# Start of Materials provided

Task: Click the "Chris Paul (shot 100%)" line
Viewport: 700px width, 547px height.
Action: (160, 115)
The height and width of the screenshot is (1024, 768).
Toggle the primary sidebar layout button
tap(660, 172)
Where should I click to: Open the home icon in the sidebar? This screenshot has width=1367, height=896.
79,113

# End of Materials provided

> **What to work on**: Render every line of the items above as a JSON list of strings, one string per line, with blank lines omitted.

> **Solution to the problem**:
[
  "Task: Click the \"Chris Paul (shot 100%)\" line",
  "Viewport: 700px width, 547px height.",
  "Action: (160, 115)",
  "The height and width of the screenshot is (1024, 768).",
  "Toggle the primary sidebar layout button",
  "tap(660, 172)",
  "Where should I click to: Open the home icon in the sidebar? This screenshot has width=1367, height=896.",
  "79,113"
]